In this project, MTG16 and Zbtb family members are tested to confirm that they could exist in a complex. This hypothesis is driven by the observations that both protein families are important in colon cancer pathogenesis. Our find­ings demonstrate that full-length MTG16 co-immunoprecipitates with Kaiso, indicating that Kaiso and MTG16 do exist in a complex (Figure 2). Zbtb4 is shown to form a complex with MTG16 as well (Figure S2). However, because the blot did not show clear bands, the interaction of Zbtb38 with MTG16 can­not be confirmed (Figure S3). The study demonstrates that the first 363 amino acids of the MTG16 are required for the Kaiso interaction and binding. During the immunoprecipitation, MTG16 was pulled down by the myc antibody and the rest of the unbound antibodies and proteins in the lysate were removed. Later, the immunoblot that showed that Kaiso remained in the lysate in all of the combinations with MTG16 mutants and Kaiso except for MTG16 Δ7N, which lacks the first 363 amino acids of MTG16.

Zbtb4 also co-immunoprecipitated with all MTG16 mutant constructs, which indicate that there are two or more independent interaction domains between Zbtb4 and MTG16 (Figure S2). Mmp-7 expression was repressed with the overexpression of both Kaiso and MTG16. Furthermore, MTG16 and other MTG family members are established to repress the Mmp-7 expression (Figure 3). These findings indicate that MTG16 and the Zbtb family members are im­portant in the regulation of the repression of the Mmp-7. The MTG16/Kaiso interaction inhibits expression of proteins that promote colorectal tumorigenesis so mutations to their binding sites or loss of expression of either may re­sult in increased expression of pro-tumorigenic MTG16/Kaiso targets such as Mmp-7 thus promoting cancer development.

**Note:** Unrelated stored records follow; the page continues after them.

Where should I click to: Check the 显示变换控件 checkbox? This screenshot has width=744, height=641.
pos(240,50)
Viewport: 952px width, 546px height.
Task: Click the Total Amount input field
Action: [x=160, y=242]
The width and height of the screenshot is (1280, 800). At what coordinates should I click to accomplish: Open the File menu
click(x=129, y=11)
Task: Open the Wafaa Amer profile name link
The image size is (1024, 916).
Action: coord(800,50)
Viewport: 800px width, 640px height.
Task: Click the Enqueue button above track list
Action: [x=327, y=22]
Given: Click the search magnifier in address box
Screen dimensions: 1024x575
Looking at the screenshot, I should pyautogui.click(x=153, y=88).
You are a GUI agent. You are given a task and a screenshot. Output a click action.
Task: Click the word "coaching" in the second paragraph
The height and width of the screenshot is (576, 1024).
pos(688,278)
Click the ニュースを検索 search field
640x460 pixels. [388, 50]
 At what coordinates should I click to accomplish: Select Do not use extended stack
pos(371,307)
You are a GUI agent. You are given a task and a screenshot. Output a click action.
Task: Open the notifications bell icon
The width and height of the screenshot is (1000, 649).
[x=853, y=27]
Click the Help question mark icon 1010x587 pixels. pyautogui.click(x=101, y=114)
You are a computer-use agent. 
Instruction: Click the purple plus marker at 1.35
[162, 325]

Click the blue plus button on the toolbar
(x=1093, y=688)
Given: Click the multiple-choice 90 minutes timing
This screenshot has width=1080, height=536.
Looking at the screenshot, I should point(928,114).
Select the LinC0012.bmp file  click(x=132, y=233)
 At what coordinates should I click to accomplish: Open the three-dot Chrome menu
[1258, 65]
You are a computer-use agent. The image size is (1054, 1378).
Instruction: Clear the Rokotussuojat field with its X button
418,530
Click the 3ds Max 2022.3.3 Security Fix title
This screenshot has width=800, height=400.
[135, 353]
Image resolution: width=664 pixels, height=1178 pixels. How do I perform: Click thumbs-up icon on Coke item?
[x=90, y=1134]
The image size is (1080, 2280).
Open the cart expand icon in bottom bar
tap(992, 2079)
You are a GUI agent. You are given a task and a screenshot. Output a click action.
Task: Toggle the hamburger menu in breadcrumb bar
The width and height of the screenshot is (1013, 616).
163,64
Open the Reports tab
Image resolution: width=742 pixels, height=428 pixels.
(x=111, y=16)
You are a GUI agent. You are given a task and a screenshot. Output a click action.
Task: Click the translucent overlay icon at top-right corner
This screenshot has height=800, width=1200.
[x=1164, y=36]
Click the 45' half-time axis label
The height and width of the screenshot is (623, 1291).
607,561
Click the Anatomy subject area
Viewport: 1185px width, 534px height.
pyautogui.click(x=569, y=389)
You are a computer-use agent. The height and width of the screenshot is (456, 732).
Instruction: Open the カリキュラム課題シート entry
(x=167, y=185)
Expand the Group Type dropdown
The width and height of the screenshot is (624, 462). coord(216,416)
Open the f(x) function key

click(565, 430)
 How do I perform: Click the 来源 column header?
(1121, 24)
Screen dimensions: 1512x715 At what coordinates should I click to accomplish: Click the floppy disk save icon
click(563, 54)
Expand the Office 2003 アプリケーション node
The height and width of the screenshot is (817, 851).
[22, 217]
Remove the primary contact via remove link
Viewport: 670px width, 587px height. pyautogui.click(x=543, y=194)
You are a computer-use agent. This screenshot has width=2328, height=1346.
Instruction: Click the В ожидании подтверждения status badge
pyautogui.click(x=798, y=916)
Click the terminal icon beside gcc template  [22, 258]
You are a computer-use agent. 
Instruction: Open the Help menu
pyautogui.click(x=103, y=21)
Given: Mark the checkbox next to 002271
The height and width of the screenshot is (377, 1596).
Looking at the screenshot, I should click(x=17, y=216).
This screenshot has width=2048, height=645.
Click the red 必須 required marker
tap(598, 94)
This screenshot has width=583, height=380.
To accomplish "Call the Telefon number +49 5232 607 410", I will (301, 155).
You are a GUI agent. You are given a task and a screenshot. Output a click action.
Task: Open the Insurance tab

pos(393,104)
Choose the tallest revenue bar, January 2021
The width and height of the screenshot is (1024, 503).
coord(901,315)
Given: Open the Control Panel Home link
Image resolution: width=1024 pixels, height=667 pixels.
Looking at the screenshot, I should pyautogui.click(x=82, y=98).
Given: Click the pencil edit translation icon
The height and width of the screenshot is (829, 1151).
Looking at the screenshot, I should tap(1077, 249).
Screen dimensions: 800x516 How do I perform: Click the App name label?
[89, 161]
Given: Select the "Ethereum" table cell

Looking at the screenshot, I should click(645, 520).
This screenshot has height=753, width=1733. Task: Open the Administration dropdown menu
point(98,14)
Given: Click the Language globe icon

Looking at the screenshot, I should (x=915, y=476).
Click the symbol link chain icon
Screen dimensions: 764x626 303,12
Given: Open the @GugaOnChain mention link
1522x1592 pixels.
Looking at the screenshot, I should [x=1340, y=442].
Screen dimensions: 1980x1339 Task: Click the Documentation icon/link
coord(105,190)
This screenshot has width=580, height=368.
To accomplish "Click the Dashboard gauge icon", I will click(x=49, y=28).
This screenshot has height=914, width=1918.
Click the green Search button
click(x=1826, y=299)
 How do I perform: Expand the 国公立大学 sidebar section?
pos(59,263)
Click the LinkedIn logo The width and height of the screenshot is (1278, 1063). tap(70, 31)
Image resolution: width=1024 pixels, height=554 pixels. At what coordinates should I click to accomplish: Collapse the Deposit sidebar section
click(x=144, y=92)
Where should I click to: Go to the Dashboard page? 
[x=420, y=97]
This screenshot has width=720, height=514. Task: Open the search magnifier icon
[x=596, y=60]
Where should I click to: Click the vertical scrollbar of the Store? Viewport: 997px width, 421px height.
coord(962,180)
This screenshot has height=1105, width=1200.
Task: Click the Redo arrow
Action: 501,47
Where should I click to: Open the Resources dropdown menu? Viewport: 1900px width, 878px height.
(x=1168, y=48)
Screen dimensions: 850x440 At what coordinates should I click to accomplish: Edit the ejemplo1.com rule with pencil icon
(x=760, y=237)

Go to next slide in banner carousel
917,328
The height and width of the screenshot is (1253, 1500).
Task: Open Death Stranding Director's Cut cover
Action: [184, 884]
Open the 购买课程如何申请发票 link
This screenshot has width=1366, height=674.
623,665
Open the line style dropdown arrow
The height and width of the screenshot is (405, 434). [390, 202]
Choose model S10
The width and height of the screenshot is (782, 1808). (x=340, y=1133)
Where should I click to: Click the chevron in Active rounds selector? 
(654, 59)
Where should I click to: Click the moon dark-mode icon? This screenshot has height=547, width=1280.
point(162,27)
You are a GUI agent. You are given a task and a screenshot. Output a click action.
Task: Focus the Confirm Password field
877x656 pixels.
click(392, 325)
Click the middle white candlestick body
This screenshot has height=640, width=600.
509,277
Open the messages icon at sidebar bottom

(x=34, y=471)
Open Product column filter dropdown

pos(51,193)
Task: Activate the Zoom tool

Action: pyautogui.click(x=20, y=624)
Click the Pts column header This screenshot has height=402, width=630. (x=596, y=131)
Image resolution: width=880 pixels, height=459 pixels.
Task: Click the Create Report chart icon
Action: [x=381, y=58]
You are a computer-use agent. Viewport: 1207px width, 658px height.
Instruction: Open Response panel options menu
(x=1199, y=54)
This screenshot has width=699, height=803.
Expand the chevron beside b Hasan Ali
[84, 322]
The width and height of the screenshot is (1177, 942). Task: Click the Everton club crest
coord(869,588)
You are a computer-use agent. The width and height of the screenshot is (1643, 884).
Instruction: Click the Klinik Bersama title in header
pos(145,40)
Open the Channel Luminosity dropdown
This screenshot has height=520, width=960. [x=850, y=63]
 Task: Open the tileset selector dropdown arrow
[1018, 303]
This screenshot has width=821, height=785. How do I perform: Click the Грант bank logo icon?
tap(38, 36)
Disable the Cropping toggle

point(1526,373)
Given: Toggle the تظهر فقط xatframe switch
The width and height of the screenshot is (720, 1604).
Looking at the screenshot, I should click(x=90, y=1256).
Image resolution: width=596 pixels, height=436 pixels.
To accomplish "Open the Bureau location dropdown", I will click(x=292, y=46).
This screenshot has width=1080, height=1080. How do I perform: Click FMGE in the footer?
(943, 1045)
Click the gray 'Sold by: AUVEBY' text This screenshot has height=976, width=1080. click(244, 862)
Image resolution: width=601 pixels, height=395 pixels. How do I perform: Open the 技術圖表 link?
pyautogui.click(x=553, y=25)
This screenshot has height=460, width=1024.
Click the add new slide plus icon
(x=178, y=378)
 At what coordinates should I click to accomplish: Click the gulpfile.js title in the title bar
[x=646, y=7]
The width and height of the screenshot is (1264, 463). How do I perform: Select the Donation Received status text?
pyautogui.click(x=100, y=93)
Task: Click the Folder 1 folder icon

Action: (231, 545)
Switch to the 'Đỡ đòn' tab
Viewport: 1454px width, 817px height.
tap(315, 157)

In future studies, Zbtb38 co-immunoprecipitation needs to be optimized. Also, finer mapping or smaller deletions of the MTG16 is required to further determine the exact domain that interacts with Zbtb4, Zbtb33, and Zbtb38. Understanding the MTG16/Zbtb family member interaction could lead to novel therapeutics for colon cancer such as targeting a specific peptide in the re­gion of MTG16 that is needed to interact with the Zbtb family members. Those who are missing the necessary domain for the MTG16 and Kaiso interaction would be genetically predisposed to colon cancer. After performing potential targeted gene therapy, the necessary peptide using the MTG16 and Zbtb family member can then interact to repress the Mmp-7. Thus, colon cancer would be less likely to be induced.